[Dataset entries]

____________

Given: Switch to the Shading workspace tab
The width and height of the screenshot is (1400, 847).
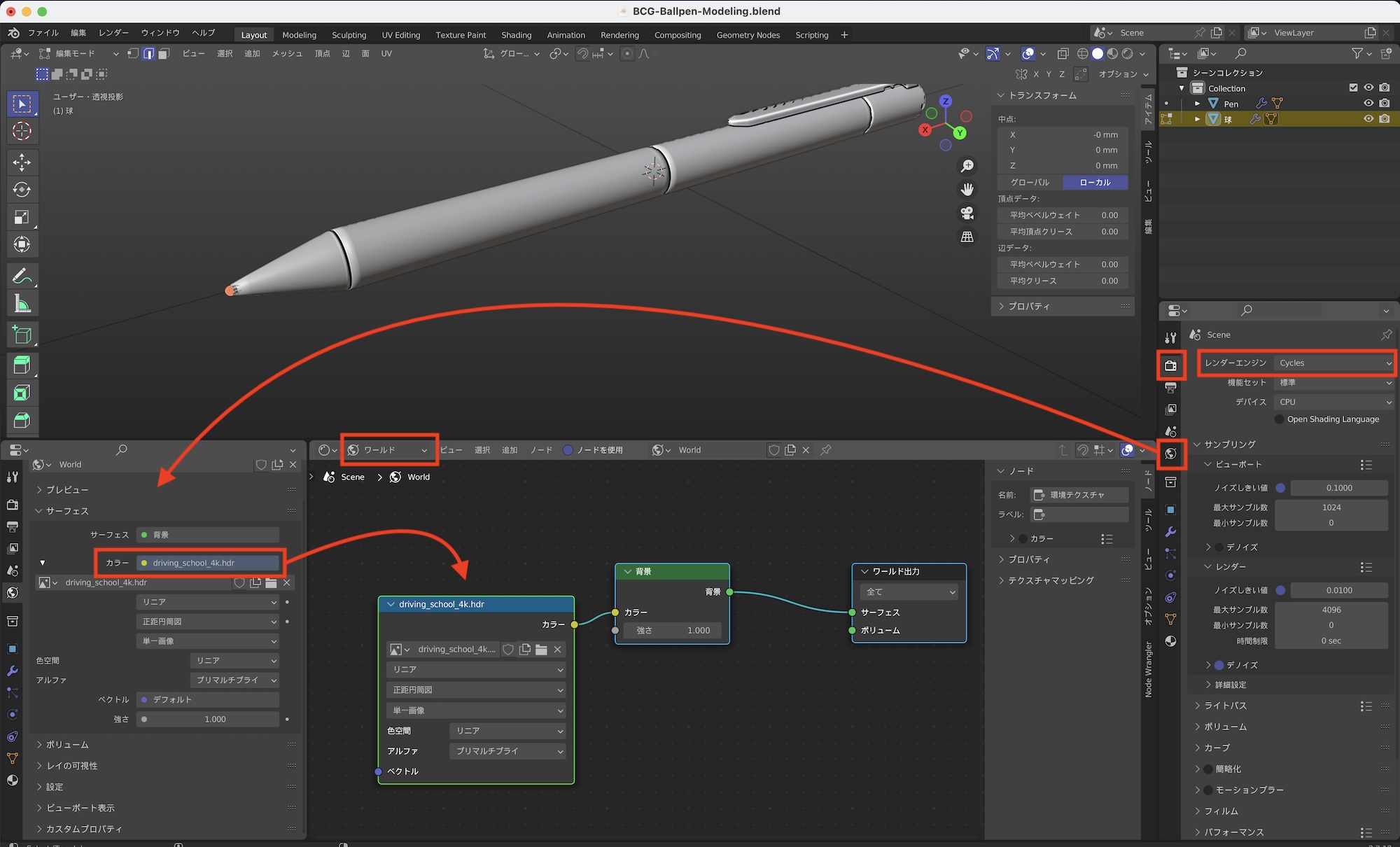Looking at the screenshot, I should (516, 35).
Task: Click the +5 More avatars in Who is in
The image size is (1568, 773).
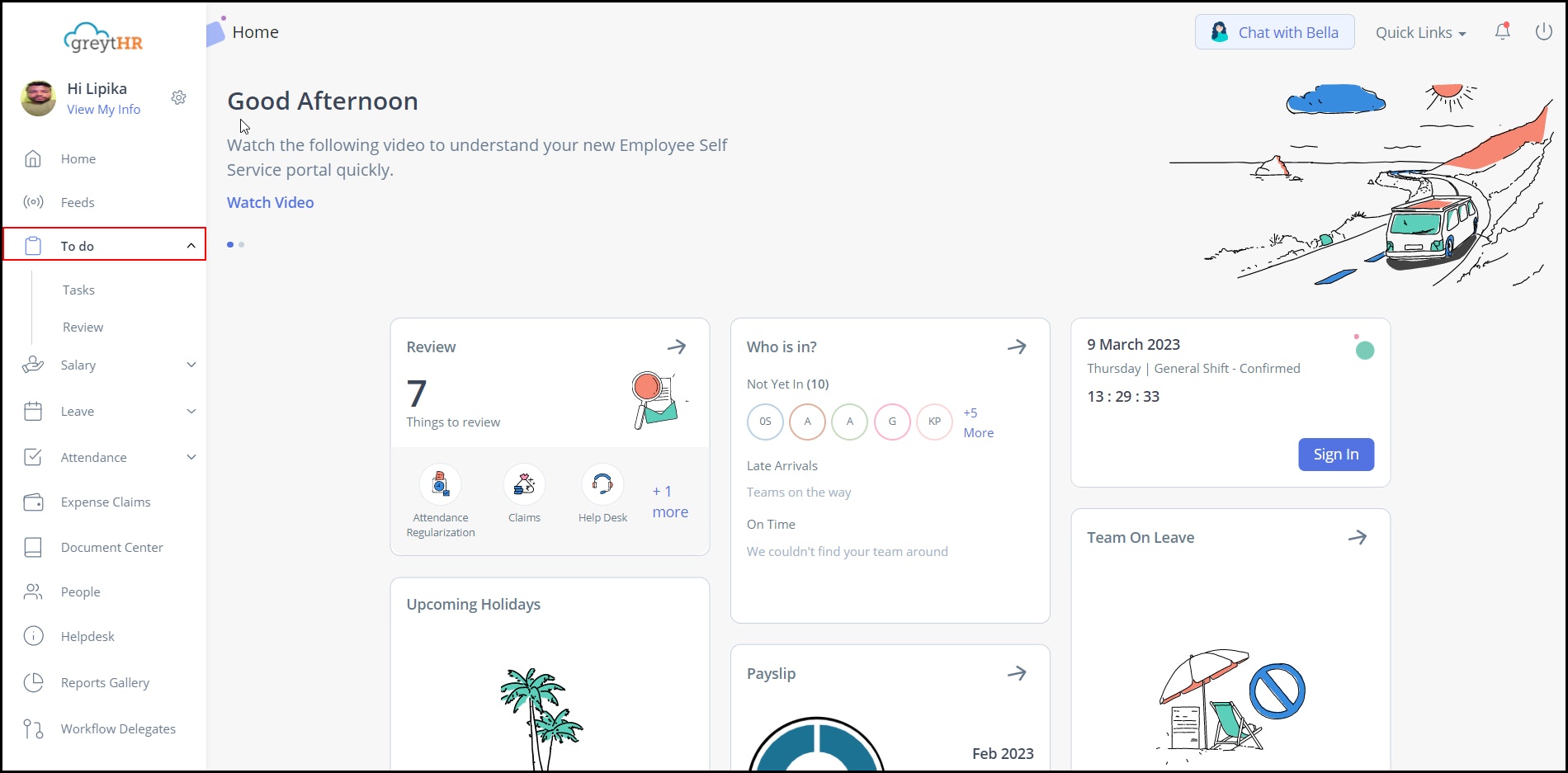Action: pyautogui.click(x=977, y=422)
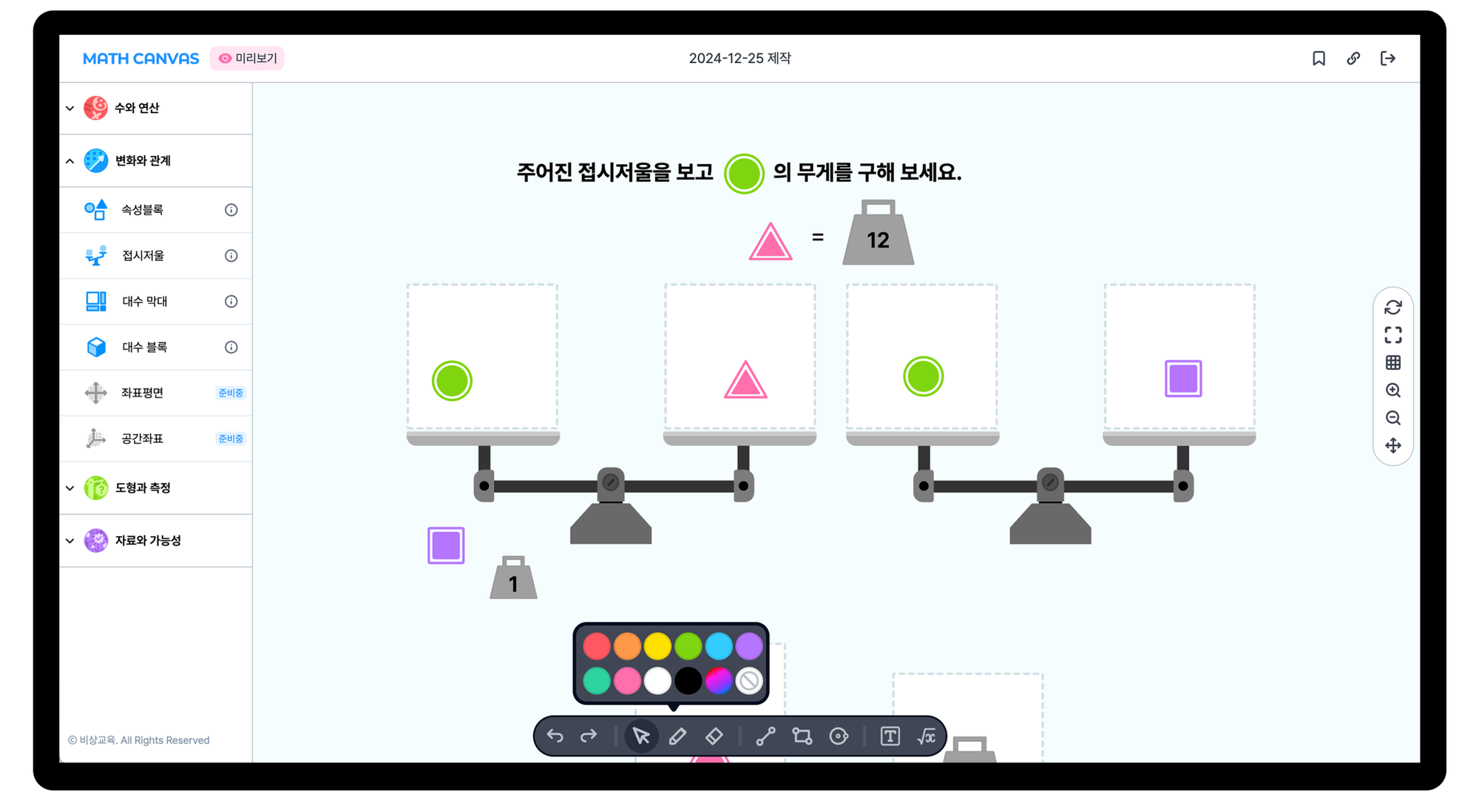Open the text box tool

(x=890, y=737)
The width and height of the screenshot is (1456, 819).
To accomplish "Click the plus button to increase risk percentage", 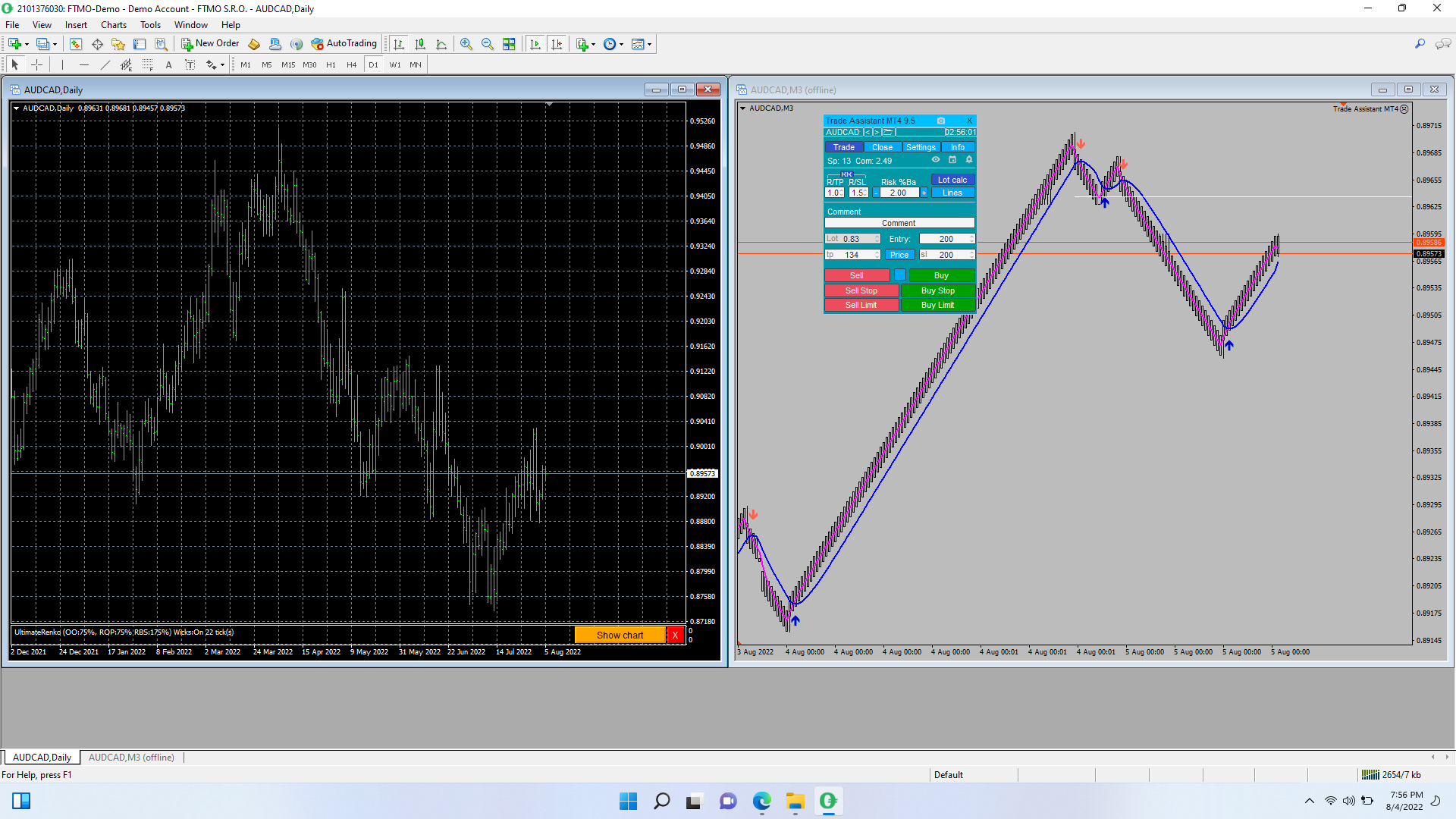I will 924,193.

____________

YOUR TASK –
Without the pictures, repeat the entries above line by line, from the first through the one that contains "Task: Click the +5 More avatars in Who is in", both ends included.

RESPONSE TO THIS EXERCISE –
Given: Switch to the Shading workspace tab
The width and height of the screenshot is (1400, 847).
Looking at the screenshot, I should (516, 35).
Task: Click the +5 More avatars in Who is in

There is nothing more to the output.